● Given entries

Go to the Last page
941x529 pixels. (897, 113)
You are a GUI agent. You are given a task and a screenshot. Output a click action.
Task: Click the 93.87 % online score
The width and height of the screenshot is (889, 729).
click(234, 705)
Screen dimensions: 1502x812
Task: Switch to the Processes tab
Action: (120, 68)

● Problem to work on
The lines to quote run from the one containing "Task: Click the 93.87 % online score" through the final line of the material above; please give them exactly, both ends included, and nothing else.

● Response to the task
Task: Click the 93.87 % online score
The width and height of the screenshot is (889, 729).
click(234, 705)
Screen dimensions: 1502x812
Task: Switch to the Processes tab
Action: (120, 68)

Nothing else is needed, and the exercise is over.